08 Ekim 2024

Çobansalığı


    Herkesin bildiği manasıyla çobansalık/çobansalığı, büyük ve küçükbaş hayvanları satın aldıktan sonra evin çocuğu veya hanımına verilen sembolik bahşiştir. Hayvanın yetiştirilmesinde güdülmesinde gösterilen emeğin karşılığı olarak düşünülmüş. 

    Günümüzde yalnız kurbanlık alışverişlerinde uygulanan çobansalık  geleneği, bu sınırlamayla adeta bir görgü kuralı haline gelmiş. Alıcı bu bahşişi vermezse alışverişin hayrını göremeyeceği, bereketsiz bir işe girişmiş olacağı, uğursuzluk getireceği gibi inançların yanında çobansalık vermemek görgüsüzlük alameti olarak algılanır.

    Bu konuyu araştırmaya önce salık kelimesinden başladım. Baştan söyleyeyim bunun sağlık kelimesiyle ilgisi yok. Çobanın eline koluna sağlık dileme göstergesi olarak bahşiş verildiği, çobansağlığı sözünün zamanla çobansalığına dönüştüğü gibi açıklamalar geçersizdir...  

    Salık haber, bilgi anlamlarına geliyormuş... Bunun konumuzla alakası olmadığı çok açık... Bir deyim olarak bu kelimeye salık vermek sözünden aşinayız. Burada tavsiye etme, önerme anlamları var. Uygun bir doktora yönlendirme isteyen birine 'Falanca doktoru salık veririm' deriz. Bu kullanımın da bilgi ve haber anlamıyla alakası kurulamıyor. Her iki anlamın ise çobansalık kavramıyla bağlantısı bulunmuyor.

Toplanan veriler
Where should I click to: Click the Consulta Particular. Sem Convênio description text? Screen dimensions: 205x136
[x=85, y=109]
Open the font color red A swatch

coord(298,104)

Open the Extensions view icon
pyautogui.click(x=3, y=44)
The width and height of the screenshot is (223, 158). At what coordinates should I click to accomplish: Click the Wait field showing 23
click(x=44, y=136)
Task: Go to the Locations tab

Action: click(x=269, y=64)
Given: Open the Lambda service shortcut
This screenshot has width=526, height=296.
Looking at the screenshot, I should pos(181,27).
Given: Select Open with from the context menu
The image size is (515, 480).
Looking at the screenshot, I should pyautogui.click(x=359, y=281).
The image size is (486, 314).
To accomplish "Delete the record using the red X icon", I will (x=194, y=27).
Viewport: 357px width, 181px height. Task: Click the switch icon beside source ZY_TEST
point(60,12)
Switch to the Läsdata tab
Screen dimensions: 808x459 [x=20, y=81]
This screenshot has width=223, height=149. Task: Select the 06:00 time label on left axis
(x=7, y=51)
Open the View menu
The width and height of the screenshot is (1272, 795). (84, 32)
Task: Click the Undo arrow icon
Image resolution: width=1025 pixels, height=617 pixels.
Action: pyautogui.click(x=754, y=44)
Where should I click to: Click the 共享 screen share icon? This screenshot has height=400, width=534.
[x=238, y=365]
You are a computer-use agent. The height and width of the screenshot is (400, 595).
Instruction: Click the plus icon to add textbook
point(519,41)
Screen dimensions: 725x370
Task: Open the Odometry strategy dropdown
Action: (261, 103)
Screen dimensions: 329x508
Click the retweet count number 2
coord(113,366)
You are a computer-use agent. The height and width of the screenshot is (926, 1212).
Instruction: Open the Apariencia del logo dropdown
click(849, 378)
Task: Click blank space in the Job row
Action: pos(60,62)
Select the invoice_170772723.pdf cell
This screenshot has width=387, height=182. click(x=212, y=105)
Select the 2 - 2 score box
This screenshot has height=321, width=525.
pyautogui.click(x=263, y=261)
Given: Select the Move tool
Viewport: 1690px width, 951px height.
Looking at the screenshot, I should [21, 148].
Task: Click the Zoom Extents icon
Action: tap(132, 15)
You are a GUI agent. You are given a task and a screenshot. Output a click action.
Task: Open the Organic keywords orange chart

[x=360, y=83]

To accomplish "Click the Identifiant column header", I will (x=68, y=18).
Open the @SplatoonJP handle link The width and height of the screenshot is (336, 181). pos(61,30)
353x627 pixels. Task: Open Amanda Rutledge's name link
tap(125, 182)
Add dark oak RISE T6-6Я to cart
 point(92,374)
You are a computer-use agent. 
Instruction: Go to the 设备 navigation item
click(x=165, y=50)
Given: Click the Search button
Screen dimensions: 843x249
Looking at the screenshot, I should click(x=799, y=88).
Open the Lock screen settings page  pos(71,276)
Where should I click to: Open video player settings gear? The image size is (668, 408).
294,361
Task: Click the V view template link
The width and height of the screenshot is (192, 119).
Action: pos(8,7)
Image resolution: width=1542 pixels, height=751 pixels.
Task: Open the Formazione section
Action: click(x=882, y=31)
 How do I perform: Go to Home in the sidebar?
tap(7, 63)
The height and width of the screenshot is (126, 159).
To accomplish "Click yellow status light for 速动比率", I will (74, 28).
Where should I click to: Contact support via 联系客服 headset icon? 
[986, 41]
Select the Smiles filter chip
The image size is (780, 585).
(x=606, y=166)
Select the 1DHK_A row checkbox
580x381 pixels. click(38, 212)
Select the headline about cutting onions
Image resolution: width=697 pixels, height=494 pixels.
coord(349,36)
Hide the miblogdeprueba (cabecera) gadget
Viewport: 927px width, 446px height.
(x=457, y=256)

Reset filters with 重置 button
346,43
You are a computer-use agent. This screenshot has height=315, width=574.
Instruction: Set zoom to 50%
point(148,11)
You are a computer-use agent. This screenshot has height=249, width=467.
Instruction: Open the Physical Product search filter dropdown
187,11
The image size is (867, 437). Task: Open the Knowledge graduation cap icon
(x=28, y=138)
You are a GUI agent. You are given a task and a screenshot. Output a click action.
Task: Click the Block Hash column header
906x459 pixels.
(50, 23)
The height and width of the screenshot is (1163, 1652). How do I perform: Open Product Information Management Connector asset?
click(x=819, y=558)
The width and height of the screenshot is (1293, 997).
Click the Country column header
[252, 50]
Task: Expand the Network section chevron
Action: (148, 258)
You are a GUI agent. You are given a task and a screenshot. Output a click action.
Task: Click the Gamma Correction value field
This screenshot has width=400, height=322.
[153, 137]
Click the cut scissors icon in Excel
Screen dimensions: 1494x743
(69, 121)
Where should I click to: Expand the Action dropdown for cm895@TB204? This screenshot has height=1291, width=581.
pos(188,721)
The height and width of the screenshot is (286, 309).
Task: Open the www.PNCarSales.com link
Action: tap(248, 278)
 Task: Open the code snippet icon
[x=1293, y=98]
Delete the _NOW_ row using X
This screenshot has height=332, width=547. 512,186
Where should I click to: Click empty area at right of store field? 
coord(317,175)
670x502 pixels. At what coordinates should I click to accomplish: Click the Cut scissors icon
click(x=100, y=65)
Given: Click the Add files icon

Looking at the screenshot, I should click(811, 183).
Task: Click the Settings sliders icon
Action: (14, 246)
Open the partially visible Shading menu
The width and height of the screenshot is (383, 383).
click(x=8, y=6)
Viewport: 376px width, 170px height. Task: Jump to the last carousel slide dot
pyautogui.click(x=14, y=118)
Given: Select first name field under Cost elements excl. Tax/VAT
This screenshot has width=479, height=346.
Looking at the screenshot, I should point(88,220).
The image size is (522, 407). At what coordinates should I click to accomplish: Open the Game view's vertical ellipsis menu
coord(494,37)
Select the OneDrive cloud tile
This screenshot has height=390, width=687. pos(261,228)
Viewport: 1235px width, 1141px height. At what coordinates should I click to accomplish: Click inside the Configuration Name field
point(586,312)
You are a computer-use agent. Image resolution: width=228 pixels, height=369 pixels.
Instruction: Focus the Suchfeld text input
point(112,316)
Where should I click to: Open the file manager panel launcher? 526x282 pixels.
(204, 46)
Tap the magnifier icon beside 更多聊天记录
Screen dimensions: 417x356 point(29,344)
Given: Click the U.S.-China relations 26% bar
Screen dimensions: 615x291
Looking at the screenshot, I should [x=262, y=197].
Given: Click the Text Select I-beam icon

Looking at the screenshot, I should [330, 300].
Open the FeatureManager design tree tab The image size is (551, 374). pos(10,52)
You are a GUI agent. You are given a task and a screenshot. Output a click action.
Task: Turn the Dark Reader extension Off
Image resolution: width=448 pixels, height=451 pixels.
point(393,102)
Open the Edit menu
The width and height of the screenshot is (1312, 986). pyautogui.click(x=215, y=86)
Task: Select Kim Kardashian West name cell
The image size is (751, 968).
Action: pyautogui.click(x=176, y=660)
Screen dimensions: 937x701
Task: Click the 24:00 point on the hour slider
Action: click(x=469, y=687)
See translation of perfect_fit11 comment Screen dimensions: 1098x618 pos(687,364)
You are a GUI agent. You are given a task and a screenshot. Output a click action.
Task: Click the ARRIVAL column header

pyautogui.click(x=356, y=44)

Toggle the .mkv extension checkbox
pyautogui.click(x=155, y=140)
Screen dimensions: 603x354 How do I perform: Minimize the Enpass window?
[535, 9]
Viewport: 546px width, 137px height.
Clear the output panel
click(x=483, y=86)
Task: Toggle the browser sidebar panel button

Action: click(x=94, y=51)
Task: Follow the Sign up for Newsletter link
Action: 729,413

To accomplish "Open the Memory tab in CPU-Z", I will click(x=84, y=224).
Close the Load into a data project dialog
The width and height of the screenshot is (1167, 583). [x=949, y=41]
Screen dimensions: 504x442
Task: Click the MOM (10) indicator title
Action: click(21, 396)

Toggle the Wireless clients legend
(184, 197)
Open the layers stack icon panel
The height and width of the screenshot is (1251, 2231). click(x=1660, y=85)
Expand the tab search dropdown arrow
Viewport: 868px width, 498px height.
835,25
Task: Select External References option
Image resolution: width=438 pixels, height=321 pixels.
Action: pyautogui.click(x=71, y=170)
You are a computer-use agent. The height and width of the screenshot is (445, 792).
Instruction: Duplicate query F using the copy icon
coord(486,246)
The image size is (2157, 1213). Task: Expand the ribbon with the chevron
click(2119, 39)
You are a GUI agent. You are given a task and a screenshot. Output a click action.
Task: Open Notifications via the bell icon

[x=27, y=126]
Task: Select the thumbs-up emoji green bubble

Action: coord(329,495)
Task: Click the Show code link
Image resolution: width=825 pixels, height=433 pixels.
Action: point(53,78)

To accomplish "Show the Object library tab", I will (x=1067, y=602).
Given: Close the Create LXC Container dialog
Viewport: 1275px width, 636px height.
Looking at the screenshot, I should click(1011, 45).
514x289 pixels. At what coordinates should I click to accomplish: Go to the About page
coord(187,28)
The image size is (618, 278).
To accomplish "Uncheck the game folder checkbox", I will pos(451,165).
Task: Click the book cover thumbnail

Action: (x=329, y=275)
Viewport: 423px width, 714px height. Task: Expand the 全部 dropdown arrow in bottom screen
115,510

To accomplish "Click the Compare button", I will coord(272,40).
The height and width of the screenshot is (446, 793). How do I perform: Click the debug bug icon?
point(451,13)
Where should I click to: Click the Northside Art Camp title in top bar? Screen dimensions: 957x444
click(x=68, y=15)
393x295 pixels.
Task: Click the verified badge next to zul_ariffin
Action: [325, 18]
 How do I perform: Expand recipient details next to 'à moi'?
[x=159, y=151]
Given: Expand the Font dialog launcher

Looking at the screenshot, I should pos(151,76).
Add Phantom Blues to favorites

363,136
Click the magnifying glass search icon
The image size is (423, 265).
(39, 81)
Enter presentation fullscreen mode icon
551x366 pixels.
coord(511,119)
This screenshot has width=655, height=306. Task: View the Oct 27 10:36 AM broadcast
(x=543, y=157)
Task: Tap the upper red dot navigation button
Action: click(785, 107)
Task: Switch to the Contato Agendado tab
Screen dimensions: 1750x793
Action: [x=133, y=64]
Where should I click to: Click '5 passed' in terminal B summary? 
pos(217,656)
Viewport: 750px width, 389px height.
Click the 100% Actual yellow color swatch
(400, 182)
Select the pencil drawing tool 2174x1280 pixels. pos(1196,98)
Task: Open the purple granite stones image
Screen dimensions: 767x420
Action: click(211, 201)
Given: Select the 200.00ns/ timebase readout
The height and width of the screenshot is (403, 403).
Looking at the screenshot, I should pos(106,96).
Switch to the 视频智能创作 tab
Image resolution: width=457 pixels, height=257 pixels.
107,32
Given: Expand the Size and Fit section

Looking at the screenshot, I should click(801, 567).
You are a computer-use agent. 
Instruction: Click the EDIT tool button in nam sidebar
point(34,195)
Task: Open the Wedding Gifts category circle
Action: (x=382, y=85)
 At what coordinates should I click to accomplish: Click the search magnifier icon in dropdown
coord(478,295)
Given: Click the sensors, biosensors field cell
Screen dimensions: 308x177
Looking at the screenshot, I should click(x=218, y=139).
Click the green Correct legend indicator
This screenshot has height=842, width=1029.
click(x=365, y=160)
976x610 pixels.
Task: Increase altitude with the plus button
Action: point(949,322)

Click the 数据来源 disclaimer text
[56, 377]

Verilen görev 1:
Çobansalığı yazısına göre şu soruları yanıtla:
(a) Günümüzde çobansalık geleneği hangi alışverişlerde uygulanıyor?
(b) Çobansalık olarak verilen bahşiş kime veriliyor?
(c) "Salık vermek" deyiminde kelime hangi anlamları taşıyor?
Verilen görev 2: Çobansalığı yazısının "Bu konuyu araştırmaya" ile başlayıp "gibi açıklamalar geçersizdir..." sözlerine kadar süren bölümünü, "açıklamalar" yerine "yorumlar" getirerek yeniden yaz.

Tam çıktı 1:
(a) Yalnız kurbanlık alışverişlerinde.
(b) Evin çocuğuna veya hanımına.
(c) Tavsiye etme ve önerme.

Tam çıktı 2:
Bu konuyu araştırmaya önce salık kelimesinden başladım. Baştan söyleyeyim bunun sağlık kelimesiyle ilgisi yok. Çobanın eline koluna sağlık dileme göstergesi olarak bahşiş verildiği, çobansağlığı sözünün zamanla çobansalığına dönüştüğü gibi yorumlar geçersizdir...